Wednesday, May 16, 2012

Sen. Tom Coburn (R. Ok) Illustrates Why Conservatives Are So Bad at Policy – They Don’t Know Basic Math

Since Their Policies Do Not Add Up, Why Would Anyone Expect Their Numbers To?

The very conservative Senator Tom Coburn has published a debt reduction package which absolutely no one, even his most ardent supporters have paid the least attention to.  Sen. Coburn would trim $9 Trillion from federal spending and he talked about it with Charlie Rose in Businessweek.  Here is one highlight.

Charlie Rose Talks to Senator Tom Coburn
Sen. Coburn  - Is Two Plus Two = Four?

I keep Forgetting
Discretionary spending’s too small. There isn’t that much to cut.
We have doubled the size of the federal government over the last 10 years in this country. And when people hear that, they can’t believe it. The biggest problems are entitlements. It’s $600 billion a year outside of the Pentagon. If you cut 20 percent, that’s $1.25 trillion.

And here is another highlight.

Clearly, one of the things we need to do right now is train workers.
We’re spending $19 billion a year now not doing that. Think about Medicare, one of our prime programs for our seniors. If you look at it in terms of improper payments and fraud, it’s $100 billion a year. So cut two-thirds of that and you saved a trillion dollars in Medicare before you even touch the program.
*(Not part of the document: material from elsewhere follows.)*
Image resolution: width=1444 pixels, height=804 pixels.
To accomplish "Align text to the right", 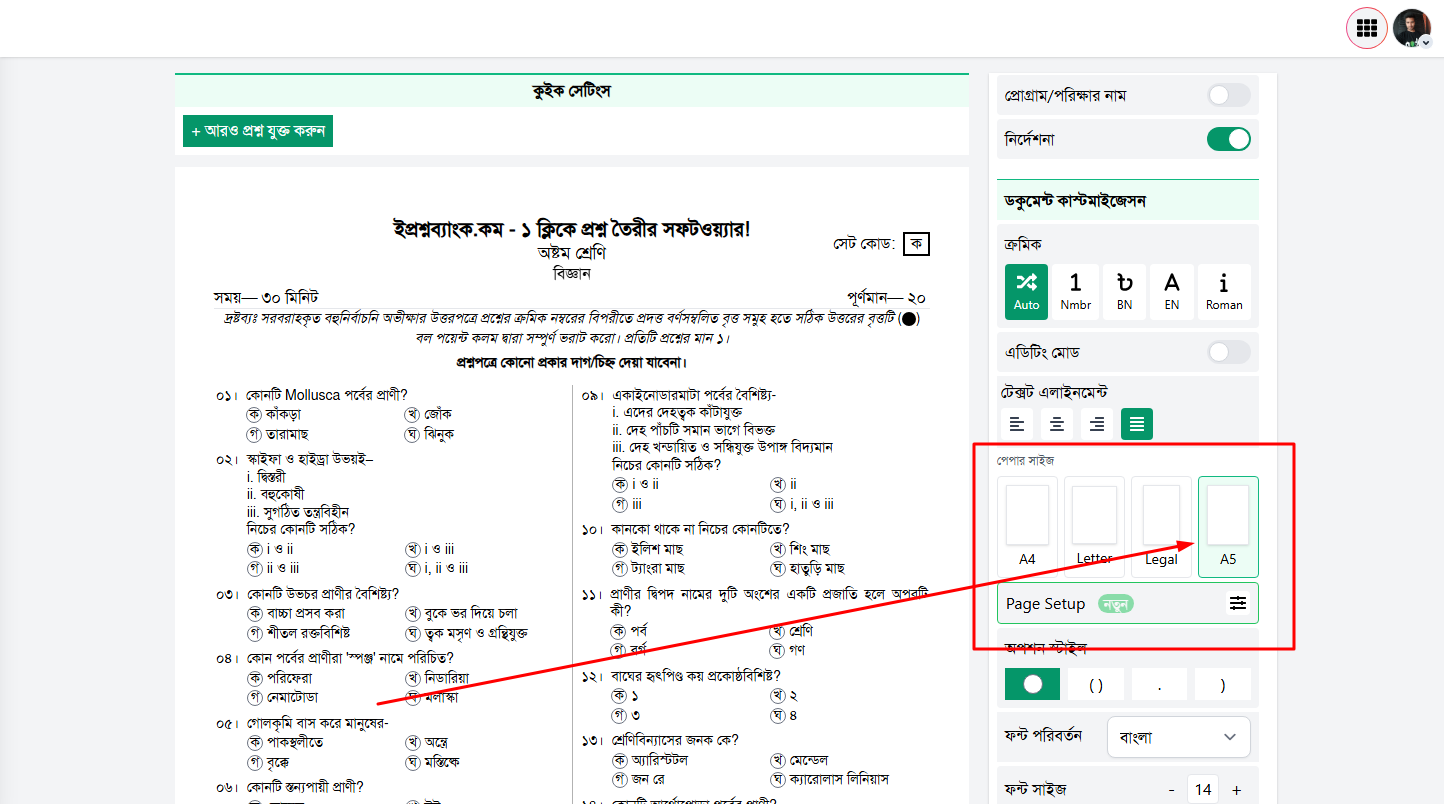I will (x=1097, y=424).
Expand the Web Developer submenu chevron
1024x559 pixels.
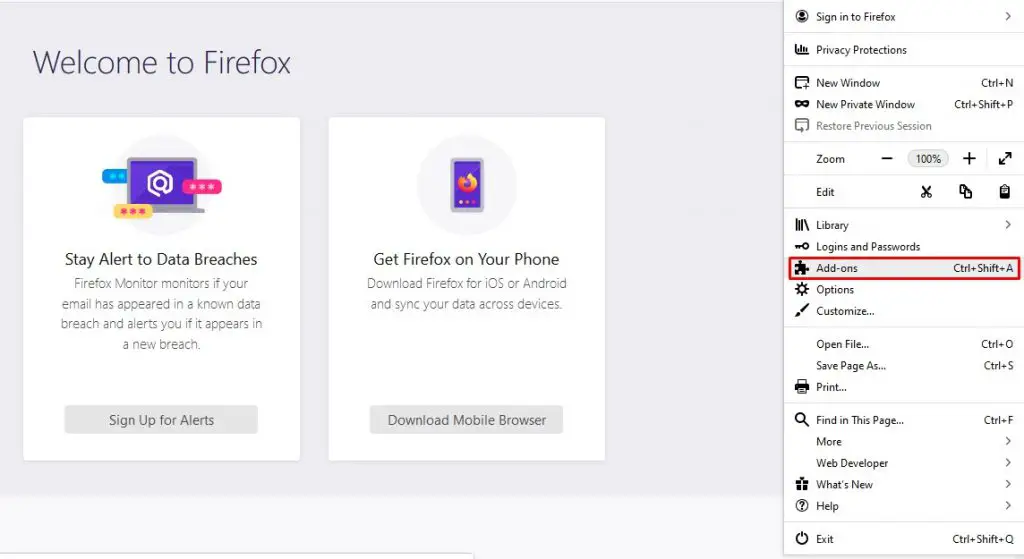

Anybody notice anything odd here?  Cutting two thirds of $100 billion of Medicare waste per year for ten yeas is $667 billion, not a trillion.  But Medicare waste is not just lying there with a tag on it, it has to be identified and rooted out, something that might cost, $ billions of dollars each year.  And Republicans of course are dead set against increasing federal spending, even if it is on waste reduction that might pay for itself and then some.  So when we all say Conservative numbers don't add up, well, that's because they don't.

Mr. Coburn concludes with this observation.

I’m not afraid to say, “We have to have a means test on Medicare.” The very wealthy are going to have to pay more of their share.

which might reduce the deficit from say $1.2 trillion to $1.95 trillion.  Nice going Senator.

2 comments:

  1. Is the last line a joke or typo? The idea is that means testing would have a negligible effect on the deficit, right?

    ReplyDelete
  2. Also, did you catch Coburn's conclusion that Europe is in trouble because its "austerity program started too late"? And then he says he agrees with Krugman. The whole interview is a nonsensical mess.